A Corpse is a Corpse Of Course Of Course

The corpse flower came back to Los Angeles to unleash its horrid stench on the masses. The abusive smell it emits resembles rotting flesh. This is to attract flies, on which it feeds. A phallic monstrosity over six feet tall, it blooms at random every few years and the olfactory nightmare only lasts a few days. One would think that people would want to avoid the stench, but not only do tens of thousands of people line up to catch a whiff, they pay $20 for it. It seems a high price to pay for torturing themselves, but look what Angelenos dish out for rib removal and personal trainers.

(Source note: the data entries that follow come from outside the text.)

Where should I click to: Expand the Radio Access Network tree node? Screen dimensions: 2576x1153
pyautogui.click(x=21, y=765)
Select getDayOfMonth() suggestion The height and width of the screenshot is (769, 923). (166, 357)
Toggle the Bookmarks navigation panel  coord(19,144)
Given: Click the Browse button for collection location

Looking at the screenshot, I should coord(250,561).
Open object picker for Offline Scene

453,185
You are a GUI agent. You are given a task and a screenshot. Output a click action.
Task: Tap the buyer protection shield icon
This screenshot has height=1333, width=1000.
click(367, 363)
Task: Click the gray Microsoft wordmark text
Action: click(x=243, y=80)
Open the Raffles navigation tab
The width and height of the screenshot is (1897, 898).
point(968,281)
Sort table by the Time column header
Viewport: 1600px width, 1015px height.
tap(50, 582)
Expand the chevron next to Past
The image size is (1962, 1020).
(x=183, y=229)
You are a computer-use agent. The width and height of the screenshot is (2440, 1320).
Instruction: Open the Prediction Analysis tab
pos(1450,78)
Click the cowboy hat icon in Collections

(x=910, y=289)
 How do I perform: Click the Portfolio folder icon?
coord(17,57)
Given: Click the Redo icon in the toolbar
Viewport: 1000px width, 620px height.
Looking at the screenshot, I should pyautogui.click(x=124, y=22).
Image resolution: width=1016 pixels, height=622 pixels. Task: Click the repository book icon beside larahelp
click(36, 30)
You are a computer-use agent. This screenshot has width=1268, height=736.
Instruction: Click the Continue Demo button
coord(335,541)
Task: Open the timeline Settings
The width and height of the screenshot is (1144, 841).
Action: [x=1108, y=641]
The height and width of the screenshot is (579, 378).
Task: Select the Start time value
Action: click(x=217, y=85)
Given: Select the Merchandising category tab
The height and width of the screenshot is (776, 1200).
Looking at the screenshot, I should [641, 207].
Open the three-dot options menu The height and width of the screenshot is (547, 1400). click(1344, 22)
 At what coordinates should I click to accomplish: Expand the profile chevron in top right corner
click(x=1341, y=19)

Not that I'm one to talk. I myself dashed to Huntington Gardens in Pasadena, where the corpse flower lives. Huntington Gardens enjoyed a media frenzy over the event, and when I arrived, the parking lot was full and crowds were everywhere. There was a ten minute line just to pass by it. The plant is affectionately named "Stinky" and children squealed with delight, full of the hope that they would be nauseated.

Only it didn't smell. Like, at all. Crowds hovered around, taking deep inhales as if in Ashtanga yoga class. They waved the air from the plant to their noses in a scooping motion, but there was nothing. Though it took two weeks to rise and blossom, I arrived at day one of the slow descent. One would think there would be a lingering odor, but it was not so. People, some of whom had driven hundreds of miles to experience this tropical oddity raised a stink because the plant failed to. Huntington Gardens should publicize the daily stink level before swiping $20 from guests. I would have been annoyed, but I got in free on a press pass and spent the rest of the afternoon strolling the gardens. The Japanese garden is magnificent, by the way.

It's fascinating to see people come from far and wide to expose themselves to something utterly unbearable, then grow angry over the fact that they couldn't be repulsed. People were excited to experience what is essentially self mutilation. But it explains a lot of things. It explains why tribal folk walk on hot coals and why Spencer and Heidi from The Hills have yet to fade into white trash oblivion.